Extracted data: Begin
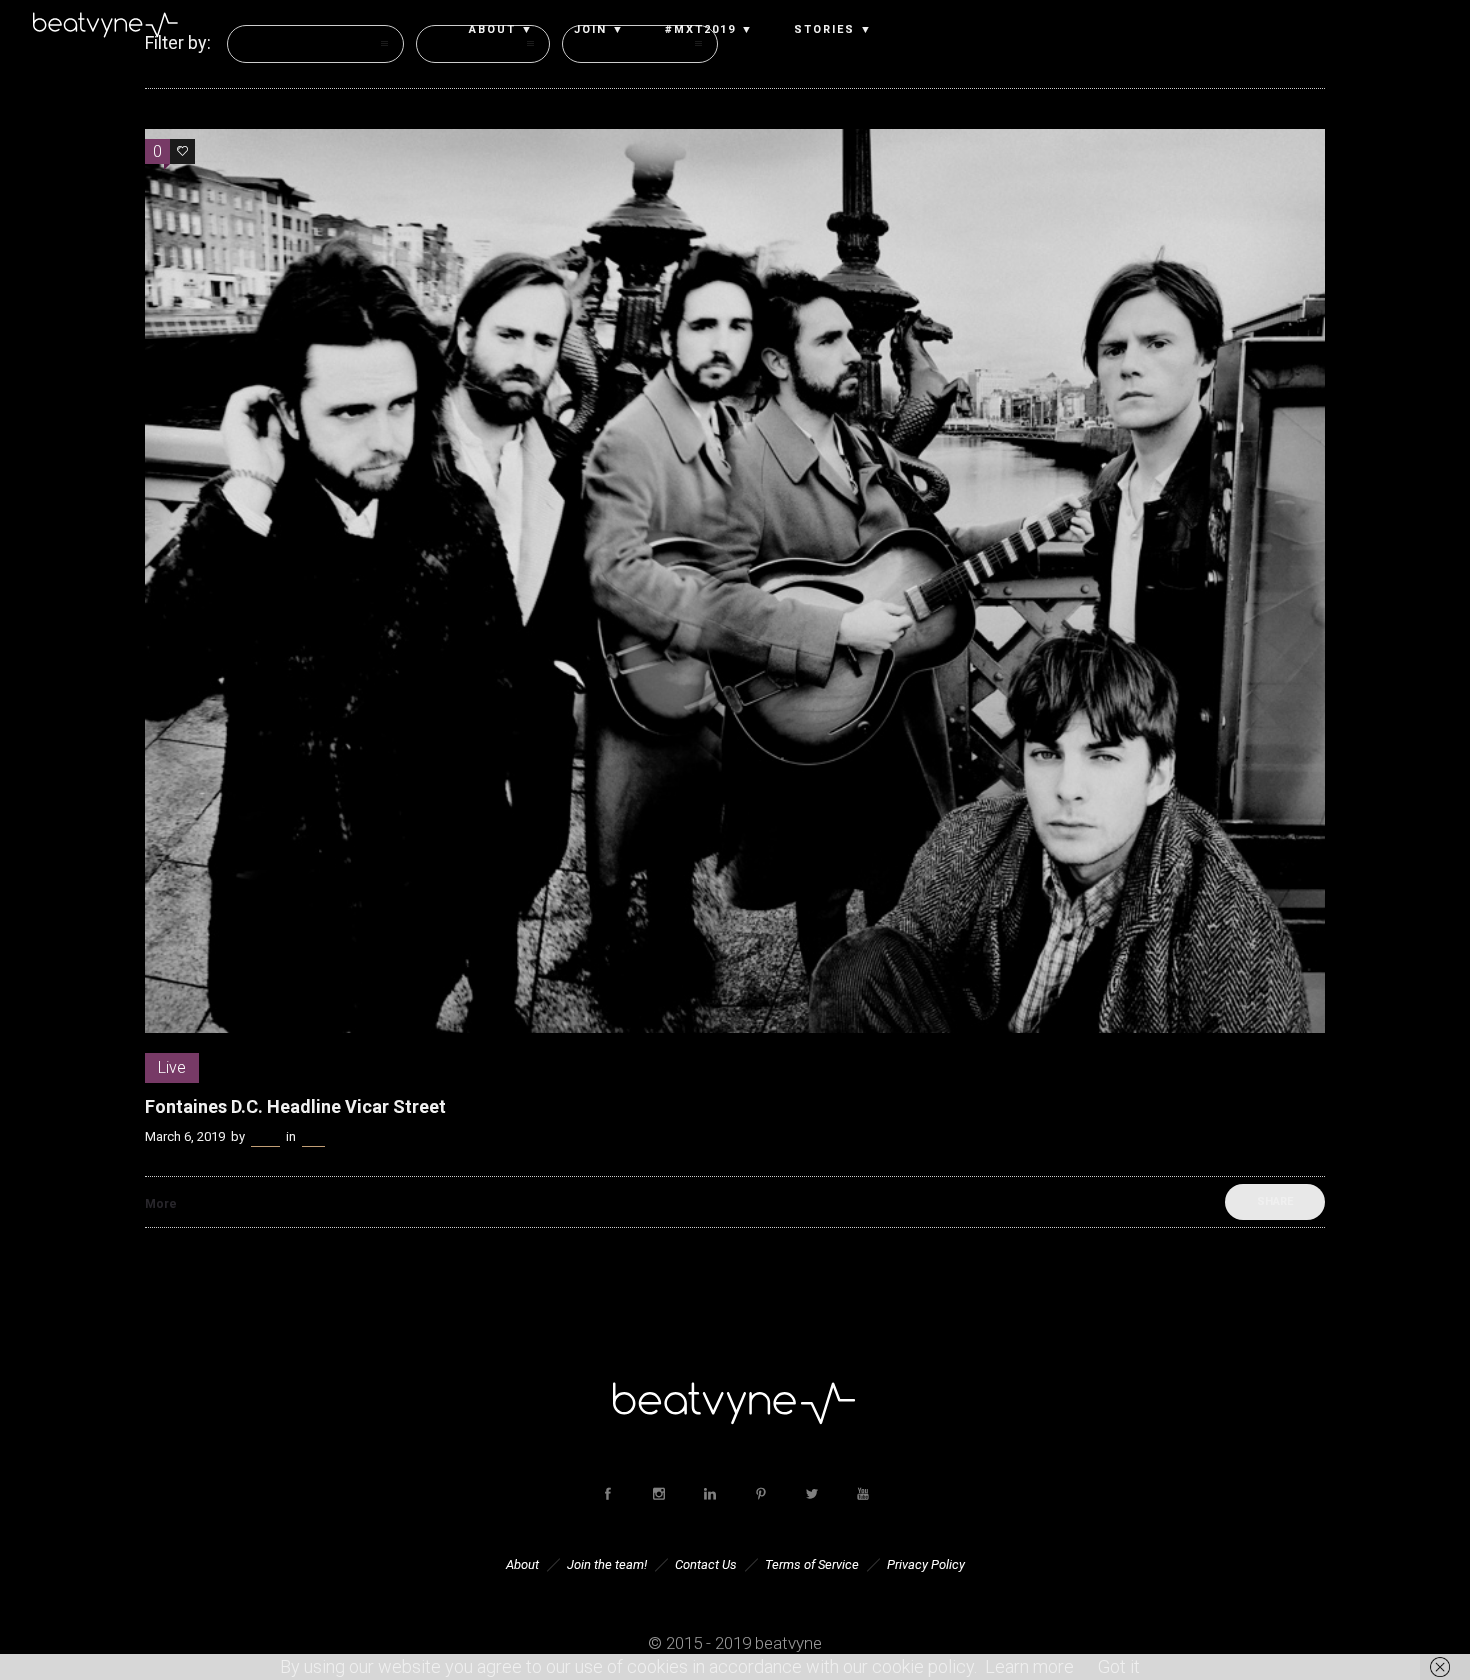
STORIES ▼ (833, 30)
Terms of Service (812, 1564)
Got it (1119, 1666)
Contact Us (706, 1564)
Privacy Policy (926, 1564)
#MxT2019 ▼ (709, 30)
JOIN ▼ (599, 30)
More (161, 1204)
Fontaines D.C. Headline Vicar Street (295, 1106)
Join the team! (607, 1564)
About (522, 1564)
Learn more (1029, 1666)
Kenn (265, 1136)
Extracted data: End
◆ Activity
From the line holding "JOIN ▼ (599, 30)" down to the final line above, quote every line exactly and only those lines.

◆ Solution
JOIN ▼ (599, 30)
More (161, 1204)
Fontaines D.C. Headline Vicar Street (295, 1106)
Join the team! (607, 1564)
About (522, 1564)
Learn more (1029, 1666)
Kenn (265, 1136)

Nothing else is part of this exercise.